:: Texte à lire ::
....
Lundi 2 avril, Lisbonne, Portugal.
Nous sommes trois compères dans les transports en commun, en route vers le district de Belém, le plus occidental de la ville, historiquement connu comme point de départ des grands explorateurs portugais, Bartolomeu Dias, Vasco de Gama ou encore Magellan. En route pour voir Belenenses – Porto.
Un peu d’histoire
Mais au-delà de son importance culturelle, historique ou même religieuse (le nom du district est donné en honneur de la ville de Bethléem, la maison, berceau religieux depuis la Mésopotamie, et village de naissance de Jésus), c’est également la terre de deux grands rivaux lisboètes, le SL Benfica, les aigles rouges, bien qu’immigré depuis 110 ans dans une zone septentrionale de la ville, le district de Benfica (d’où son nom), et le CF os Belenenses, les pastéis bleus, littéralement « ceux de Belém », tous deux originaires de la zone.
C’est pour le second, club méconnu malgré son titre de champion (en 1946, ce qui en fait le seul club avec Boavista à avoir « piqué » un titre aux trois ogres du pays), que nous nous sommes déplacés depuis l’agitation de la ville, vivant au gré de ses nombreux visiteurs, vers ce mignon faubourg, entre forêt et Tage.
L’avant-match
Dans le bus, beaucoup d’écharpes bleues, mais au bleu de Porto, adversaire du soir et club rival du rival de toujours mais rival quand même, notez l’aspect biscornu. Commencent les railleries envers les passagers du bus en civil, à quelques stations du stade, sans réaction toutefois.
Nous arrivons devant le stade du Restelo (le Restelo est un quartier résidentiel situé dans les hauteurs de Bélem) et, stupeur, du bleu, le même que dans le bus, en écharpe autour de centaines de cous, sur des centaines de maillots, chantés par des centaines de voix.
Pas de trace de supporters locaux.
Nous ne nous attardons pas et pénétrons dans l’arène, acquise à la cause des visiteurs, dont les soutiens occupent plus de la moitié des 25 000 bancs du stade du Restelo.
....
:: Exercices ::
1. Indiquez combien de lignes des enregistrements ci-dessous contiennent la chaîne « Select ». Donnez uniquement le nombre.
2. Reprenez le récit du match Belenenses – Porto à la suite de sa dernière phrase.

:: Données ::
....
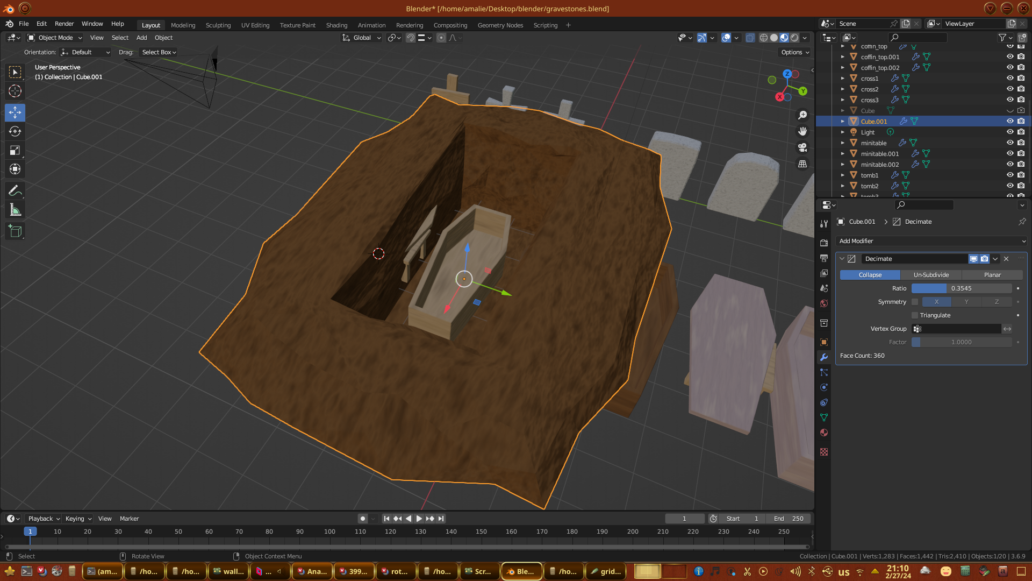Click the Un-Subdivide mode button
Image resolution: width=1032 pixels, height=581 pixels.
tap(931, 275)
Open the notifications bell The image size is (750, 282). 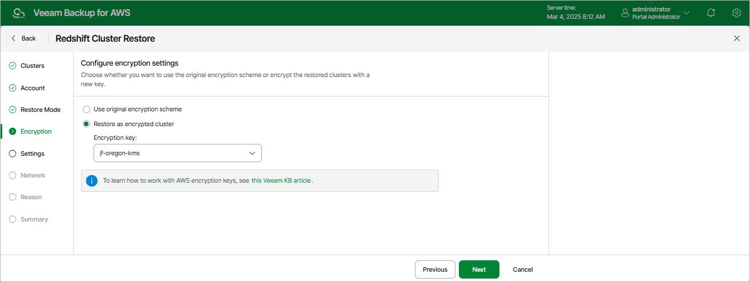(x=711, y=13)
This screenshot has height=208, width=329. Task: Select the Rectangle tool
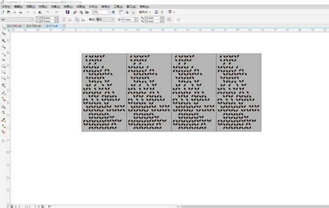tap(3, 66)
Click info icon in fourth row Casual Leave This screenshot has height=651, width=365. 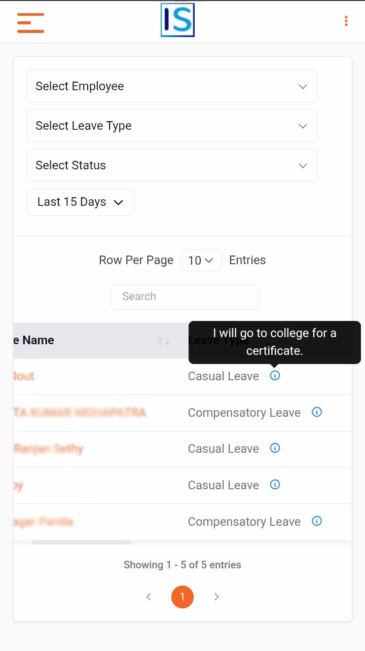click(275, 485)
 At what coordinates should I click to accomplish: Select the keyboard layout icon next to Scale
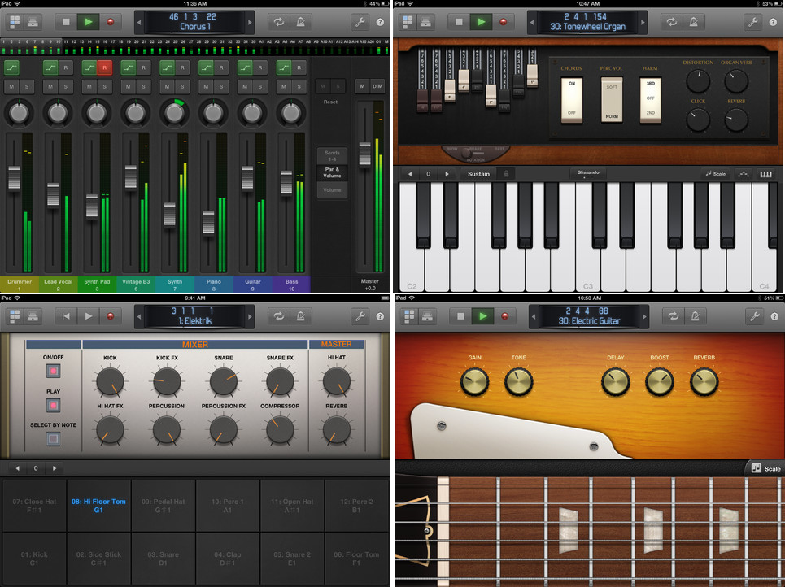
....
:: Réponses ::
1. 2

2.
Le stade est superbe. Un stade à l’ancienne, atypique, avec une partie des tribunes bâchée à l’effigie des sponsors du club, laissant entrevoir en contrebas le toit de style manuélin du monastère des Jerónimos et, en fond, le Christ-Roi, le pont du 25 avril et les superbes reflets du Tage.
Toujours pas de trace des locaux.
L’échauffement et la présentation des joueurs nous laissent dans un état perplexe. Peut-être qu’un huis-clos aura été prononcé, tant pis, nous ne serons que trois à ne pas chanter pour les visiteurs.
Le speaker salue l’arrivée des joueurs sur le pré et, comme une arrivée écossaise devant les troupes du roi Edouard Ier, un millier de supporters envahissent la tribune Ouest, celle des Belenenses, en hurlant le nom de leur quartier, harangués par l’homme au micro, vibrant de plus belle à chaque renvoi de ses fidèles. Frissons.
Durant les premières minutes du match, on rigole, on écoute. Les chants des locaux sont tus par la formidable explosion de voix des visiteurs, lesquels, motivés par la perspective de botter le SLB hors du fauteuil de leader, veulent prendre l’ascendant dans les travées. Performance somme toute réussie grâce à leur nombre massivement supérieur.
Place au match
Dans leurs traditionnelles couleurs bleues, les joueurs de Belenenses engagent face aux joueurs de Porto, en orange ce soir.
Le match démarre avec une rapide récupération des joueurs de Porto, qui tentent de poser leur jeu dès le début de la rencontre.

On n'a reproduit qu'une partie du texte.